With the Europeans came illness, guns, and alcohol, placing a massive stressor on the already-dwindling quality of life of natives. As European settlement became more prominent, risks to the Lenape expanded. By the turn of the 18th century, the Lenape population had dwindled to approximately a quarter of what it once was. Ultimately, by the time of the passage of the Treaty of Easton in 1758, many of the Lenape were left with no choice but to depart from their native lands and move to other parts of the country, including Ontario, Wisconsin, and Oklahoma. However, despite all this population has endured over the years, their legacy persists in the lives of Lenape citizens.

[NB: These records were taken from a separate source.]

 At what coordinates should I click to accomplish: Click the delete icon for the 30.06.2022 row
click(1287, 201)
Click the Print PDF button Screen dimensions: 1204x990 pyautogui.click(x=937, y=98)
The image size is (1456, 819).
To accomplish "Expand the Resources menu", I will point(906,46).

In recent years, there has been a reckoning of our history and a push to face the uncomfortable realities of our nation’s past. Surviving local Lenape populations continue to fight for the recognition this community deserves, as it was the Lenape who first settled the place we now call home. The Lenape still has a thriving population in areas of the state, including Salem and Cumberland Counties, keeping the legacy of New Jersey’s First Peoples alive. At the same time, there is no way to erase the grave injustices of the past; a great debt is owed to those who have kept this incredible culture alive despite oppression and colonization.

To understand this history is to understand the foundation of New Jersey and surrounding communities, providing profound insights into what life was like before America was colonized. As we grapple with the difficult aspects of our history, may we continue to uphold the lives and experiences of those who came first.